DE3800502A1 - Brake disc for disc brakes - Google Patents

Abstract

The invention relates to a brake disc for disc brakes with a friction-disc body which has two brake-ring discs which are arranged at an axial distance from one another and between which there are enclosed cooling-air ducts. The object is to ensure that, as regards the increase in temperature which it undergoes during braking, the brake disc should behave in such a way that the braking torque remains substantially constant. This is achieved by virtue of the fact that the axes of the cooling-air ducts, the latter being arranged radially relative to the axial direction of the disc, lie on a common cone envelope. This ensures that unequal quantities of heat in the radial direction are absorbed at the two brake-ring discs during braking, counteracting the formation of disruptive differences in thickness in the friction-disc body. The direction in which the tip of the cone, which lies on the disc axis, should point and the thickness of the brake-ring discs depends on the type of brake (fixed-calliper, floating-calliper or frame-type calliper disc brake).

Description

The invention relates to a brake disc for discs brake, especially of motor vehicles, with the Features of the preamble of claim 1.
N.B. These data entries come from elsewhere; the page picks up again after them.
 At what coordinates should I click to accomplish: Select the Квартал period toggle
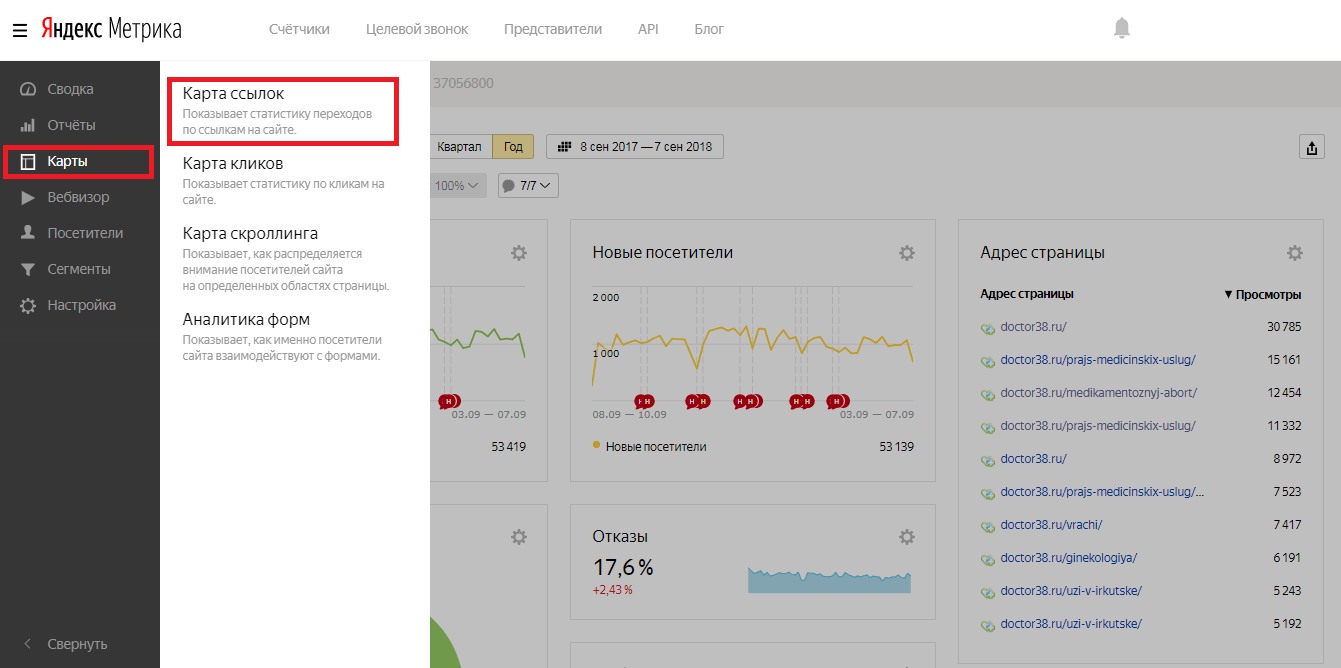pos(459,147)
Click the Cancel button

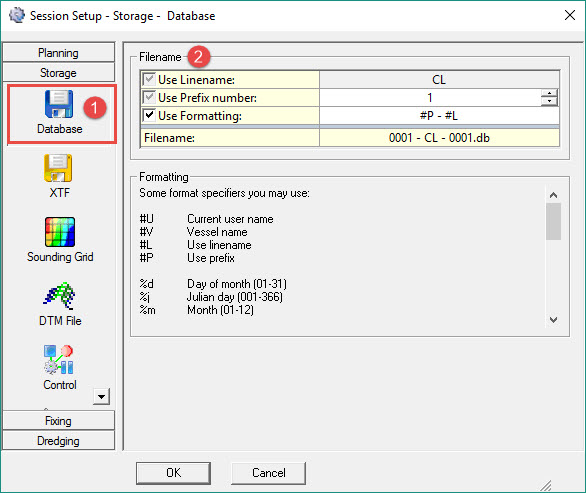268,473
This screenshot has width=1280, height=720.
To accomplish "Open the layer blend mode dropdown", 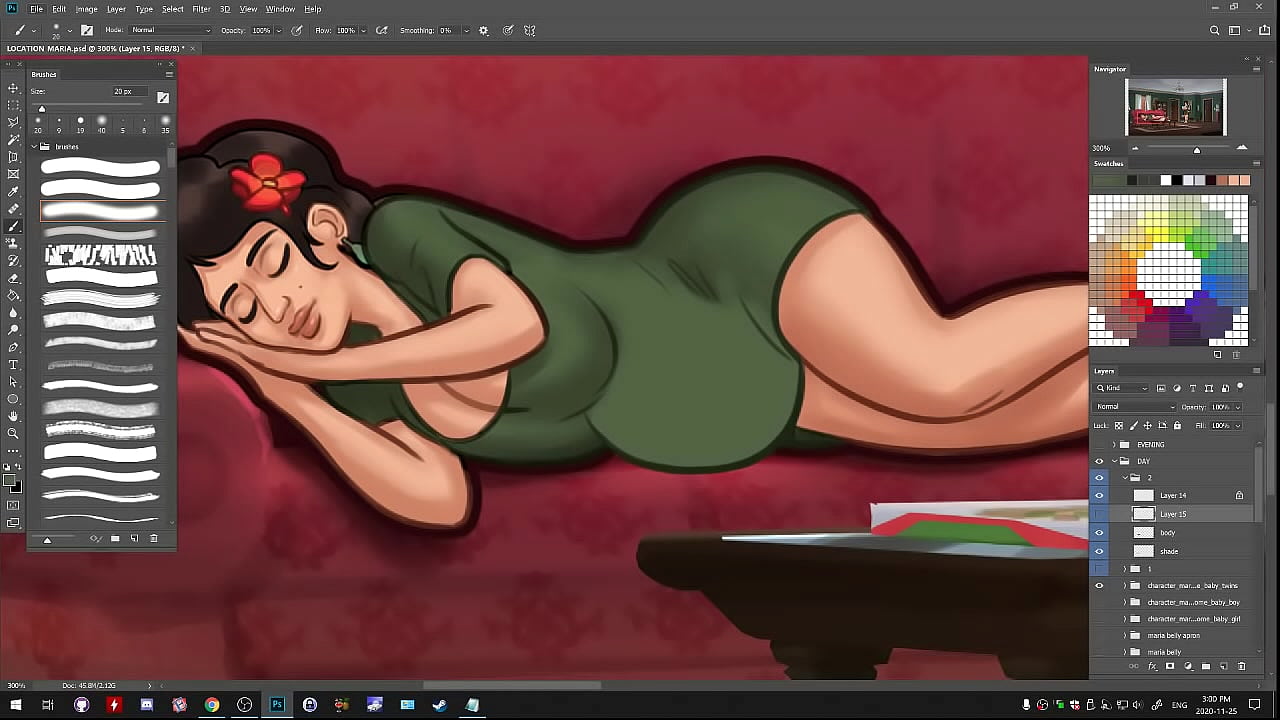I will [1135, 407].
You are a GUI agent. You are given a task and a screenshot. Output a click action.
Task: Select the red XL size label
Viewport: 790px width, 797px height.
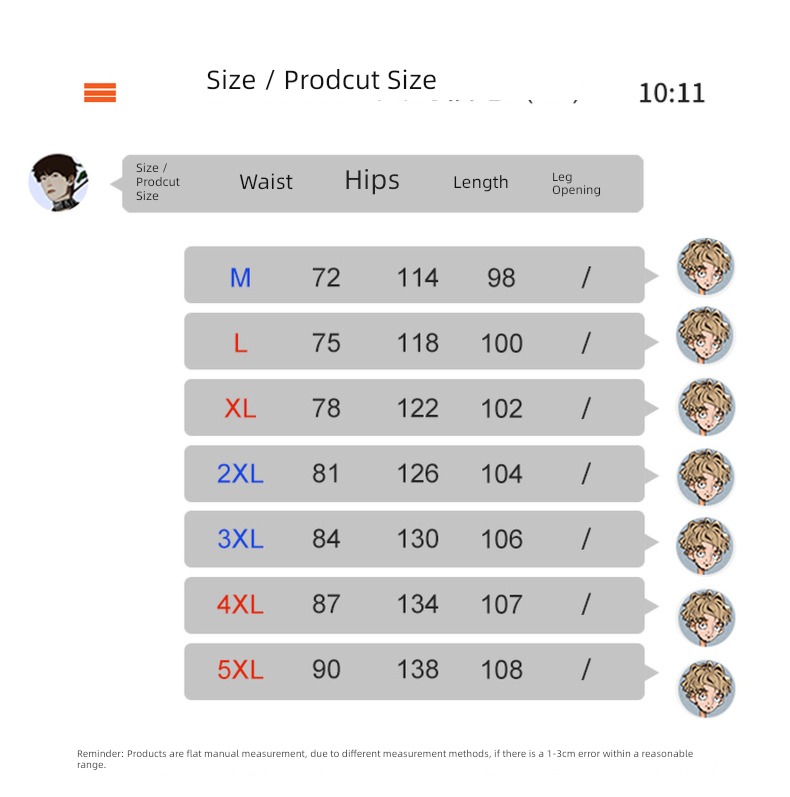coord(240,408)
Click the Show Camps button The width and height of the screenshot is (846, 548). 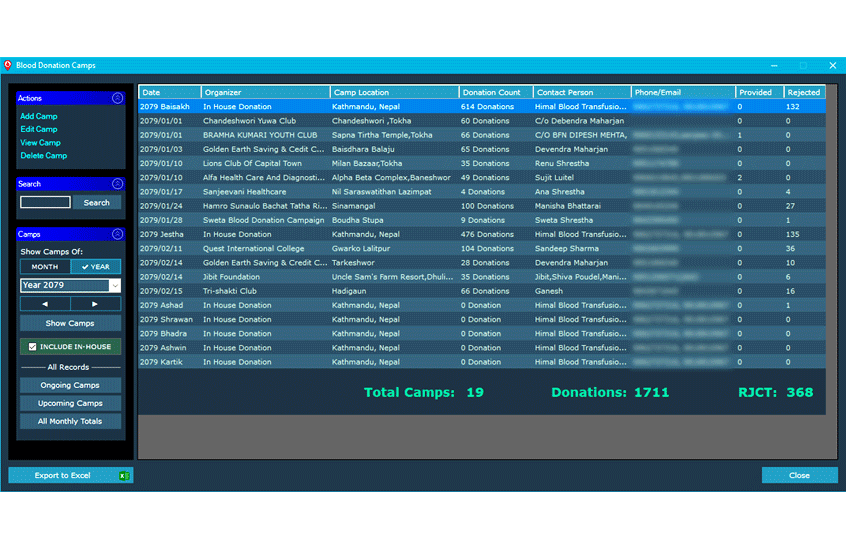[70, 324]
With a brake disc of this type (DE-PS 19 50 178) is the wall thickness of each brake ring disc of its friction disc body continuously in the radial direction the same, but not on the rotating carrier bound brake ring disc the smaller wall thickness points. The featured between the two brake ring discs seen cooling air channels extend in one Radial plane.

With this construction it was possible to achieve that Thermal stress cracks only after a long service life and extraordinary stress occur. Indeed can change due to certain operating conditions of successive decelerations and that emerging operating temperatures on the friction surface the brake ring disks by running parallel to the circumferential direction wavy warp, train.  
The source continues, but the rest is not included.